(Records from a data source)
'''

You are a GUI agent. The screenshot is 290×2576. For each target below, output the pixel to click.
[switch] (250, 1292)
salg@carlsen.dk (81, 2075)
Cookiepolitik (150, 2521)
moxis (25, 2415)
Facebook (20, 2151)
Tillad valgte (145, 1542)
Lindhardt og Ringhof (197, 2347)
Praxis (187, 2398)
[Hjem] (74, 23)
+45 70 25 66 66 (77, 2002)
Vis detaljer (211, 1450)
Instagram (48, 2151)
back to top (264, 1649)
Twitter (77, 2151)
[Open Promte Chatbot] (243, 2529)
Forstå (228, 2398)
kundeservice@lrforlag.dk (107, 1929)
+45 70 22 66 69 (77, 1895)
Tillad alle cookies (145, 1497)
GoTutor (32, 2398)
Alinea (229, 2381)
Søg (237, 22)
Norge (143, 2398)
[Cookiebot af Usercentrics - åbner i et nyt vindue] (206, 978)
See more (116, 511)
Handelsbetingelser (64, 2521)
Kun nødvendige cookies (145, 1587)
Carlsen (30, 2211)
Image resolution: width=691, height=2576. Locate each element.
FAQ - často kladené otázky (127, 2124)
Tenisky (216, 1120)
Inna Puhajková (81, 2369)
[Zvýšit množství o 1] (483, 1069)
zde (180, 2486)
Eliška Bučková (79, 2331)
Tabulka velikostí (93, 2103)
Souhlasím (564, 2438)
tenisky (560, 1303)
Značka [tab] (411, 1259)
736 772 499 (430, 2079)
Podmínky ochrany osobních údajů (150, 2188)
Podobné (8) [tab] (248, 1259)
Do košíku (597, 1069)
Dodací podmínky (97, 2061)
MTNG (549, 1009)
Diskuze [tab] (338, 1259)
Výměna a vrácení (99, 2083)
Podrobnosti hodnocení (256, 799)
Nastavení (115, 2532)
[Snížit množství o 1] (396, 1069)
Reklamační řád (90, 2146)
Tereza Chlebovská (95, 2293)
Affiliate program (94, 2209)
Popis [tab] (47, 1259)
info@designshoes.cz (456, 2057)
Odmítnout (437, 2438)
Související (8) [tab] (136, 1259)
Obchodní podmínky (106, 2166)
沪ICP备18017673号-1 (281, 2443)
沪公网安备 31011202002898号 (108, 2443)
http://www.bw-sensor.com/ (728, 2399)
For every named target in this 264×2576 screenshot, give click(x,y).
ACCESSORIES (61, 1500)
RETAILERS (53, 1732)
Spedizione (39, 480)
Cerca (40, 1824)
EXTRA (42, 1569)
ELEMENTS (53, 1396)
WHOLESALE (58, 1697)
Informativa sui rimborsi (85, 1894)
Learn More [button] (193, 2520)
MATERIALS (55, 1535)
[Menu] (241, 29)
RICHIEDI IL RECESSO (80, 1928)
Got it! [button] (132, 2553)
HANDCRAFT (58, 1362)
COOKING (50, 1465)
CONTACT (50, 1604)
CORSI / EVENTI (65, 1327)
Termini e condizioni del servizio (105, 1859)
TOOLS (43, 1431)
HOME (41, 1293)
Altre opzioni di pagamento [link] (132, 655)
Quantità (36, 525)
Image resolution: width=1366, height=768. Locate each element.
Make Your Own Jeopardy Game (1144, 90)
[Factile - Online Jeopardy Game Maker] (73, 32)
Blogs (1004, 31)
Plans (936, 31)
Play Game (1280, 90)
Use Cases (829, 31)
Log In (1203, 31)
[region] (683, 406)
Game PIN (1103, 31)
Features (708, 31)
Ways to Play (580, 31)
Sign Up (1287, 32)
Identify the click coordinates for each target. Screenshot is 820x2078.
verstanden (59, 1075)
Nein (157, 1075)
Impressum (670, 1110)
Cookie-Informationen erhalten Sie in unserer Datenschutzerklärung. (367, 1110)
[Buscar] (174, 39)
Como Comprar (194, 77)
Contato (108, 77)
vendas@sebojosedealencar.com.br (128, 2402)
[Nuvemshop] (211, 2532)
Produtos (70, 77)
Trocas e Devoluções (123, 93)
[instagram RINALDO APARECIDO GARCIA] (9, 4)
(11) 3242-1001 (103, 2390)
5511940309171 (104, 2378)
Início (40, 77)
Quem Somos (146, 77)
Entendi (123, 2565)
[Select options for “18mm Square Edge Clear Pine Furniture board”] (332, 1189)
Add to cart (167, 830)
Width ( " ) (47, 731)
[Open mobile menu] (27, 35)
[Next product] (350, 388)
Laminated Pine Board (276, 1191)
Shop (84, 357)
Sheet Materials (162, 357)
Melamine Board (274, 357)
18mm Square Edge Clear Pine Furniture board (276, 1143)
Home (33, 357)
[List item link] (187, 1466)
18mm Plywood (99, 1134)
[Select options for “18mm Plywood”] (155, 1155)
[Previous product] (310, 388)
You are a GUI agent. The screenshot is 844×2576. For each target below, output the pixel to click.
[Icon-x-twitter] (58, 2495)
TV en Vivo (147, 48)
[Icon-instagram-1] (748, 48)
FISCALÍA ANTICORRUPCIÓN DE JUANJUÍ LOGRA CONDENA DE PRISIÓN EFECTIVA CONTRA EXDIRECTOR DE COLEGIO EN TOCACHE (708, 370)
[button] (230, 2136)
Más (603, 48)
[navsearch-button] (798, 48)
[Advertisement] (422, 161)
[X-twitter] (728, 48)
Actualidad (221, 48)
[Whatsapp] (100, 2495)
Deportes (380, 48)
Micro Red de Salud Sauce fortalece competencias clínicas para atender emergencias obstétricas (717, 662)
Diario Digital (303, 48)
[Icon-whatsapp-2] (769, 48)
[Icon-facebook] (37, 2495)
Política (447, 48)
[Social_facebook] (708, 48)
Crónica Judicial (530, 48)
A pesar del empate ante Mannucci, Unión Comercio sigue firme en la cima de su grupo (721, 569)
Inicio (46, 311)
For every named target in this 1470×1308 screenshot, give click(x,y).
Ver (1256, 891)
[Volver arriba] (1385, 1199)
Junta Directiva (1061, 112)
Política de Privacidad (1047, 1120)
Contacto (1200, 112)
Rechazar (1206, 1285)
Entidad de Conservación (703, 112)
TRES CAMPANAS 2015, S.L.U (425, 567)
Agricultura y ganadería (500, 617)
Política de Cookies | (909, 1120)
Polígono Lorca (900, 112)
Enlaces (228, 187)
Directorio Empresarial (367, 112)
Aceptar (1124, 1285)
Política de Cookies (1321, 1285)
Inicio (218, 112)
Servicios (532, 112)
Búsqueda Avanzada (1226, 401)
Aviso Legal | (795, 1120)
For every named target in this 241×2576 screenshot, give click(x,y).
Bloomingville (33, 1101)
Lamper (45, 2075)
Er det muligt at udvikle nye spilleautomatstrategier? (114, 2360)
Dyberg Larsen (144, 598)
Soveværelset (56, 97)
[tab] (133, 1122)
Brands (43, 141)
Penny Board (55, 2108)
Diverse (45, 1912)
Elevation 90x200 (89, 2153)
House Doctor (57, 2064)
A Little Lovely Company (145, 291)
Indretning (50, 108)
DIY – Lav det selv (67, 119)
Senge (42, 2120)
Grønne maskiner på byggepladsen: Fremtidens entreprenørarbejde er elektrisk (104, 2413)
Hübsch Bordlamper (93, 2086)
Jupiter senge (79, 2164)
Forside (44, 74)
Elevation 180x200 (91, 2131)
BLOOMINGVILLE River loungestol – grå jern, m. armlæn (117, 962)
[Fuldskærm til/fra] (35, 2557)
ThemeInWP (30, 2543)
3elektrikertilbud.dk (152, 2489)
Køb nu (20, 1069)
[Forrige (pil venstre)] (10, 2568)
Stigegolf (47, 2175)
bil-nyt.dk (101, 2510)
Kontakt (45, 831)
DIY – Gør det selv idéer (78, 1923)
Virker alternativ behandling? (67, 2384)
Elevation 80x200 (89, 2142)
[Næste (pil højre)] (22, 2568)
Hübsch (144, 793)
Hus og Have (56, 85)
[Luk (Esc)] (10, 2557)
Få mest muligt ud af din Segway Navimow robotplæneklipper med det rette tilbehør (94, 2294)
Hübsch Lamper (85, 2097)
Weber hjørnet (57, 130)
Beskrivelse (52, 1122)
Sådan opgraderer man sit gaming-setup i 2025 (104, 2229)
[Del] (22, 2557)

'''

### Problem description:
Using the entries above, repeat only the lines from the one containing "TRES CAMPANAS 2015, S.L.U (425, 567)" through the one containing "Forside (44, 74)", end lines included.

### Response below:
TRES CAMPANAS 2015, S.L.U (425, 567)
Agricultura y ganadería (500, 617)
Política de Cookies | (909, 1120)
Polígono Lorca (900, 112)
Enlaces (228, 187)
Directorio Empresarial (367, 112)
Aceptar (1124, 1285)
Política de Cookies (1321, 1285)
Inicio (218, 112)
Servicios (532, 112)
Búsqueda Avanzada (1226, 401)
Aviso Legal | (795, 1120)
For every named target in this 241×2576 screenshot, give click(x,y).
Bloomingville (33, 1101)
Lamper (45, 2075)
Er det muligt at udvikle nye spilleautomatstrategier? (114, 2360)
Dyberg Larsen (144, 598)
Soveværelset (56, 97)
[tab] (133, 1122)
Brands (43, 141)
Penny Board (55, 2108)
Diverse (45, 1912)
Elevation 90x200 (89, 2153)
House Doctor (57, 2064)
A Little Lovely Company (145, 291)
Indretning (50, 108)
DIY – Lav det selv (67, 119)
Senge (42, 2120)
Grønne maskiner på byggepladsen: Fremtidens entreprenørarbejde er elektrisk (104, 2413)
Hübsch Bordlamper (93, 2086)
Jupiter senge (79, 2164)
Forside (44, 74)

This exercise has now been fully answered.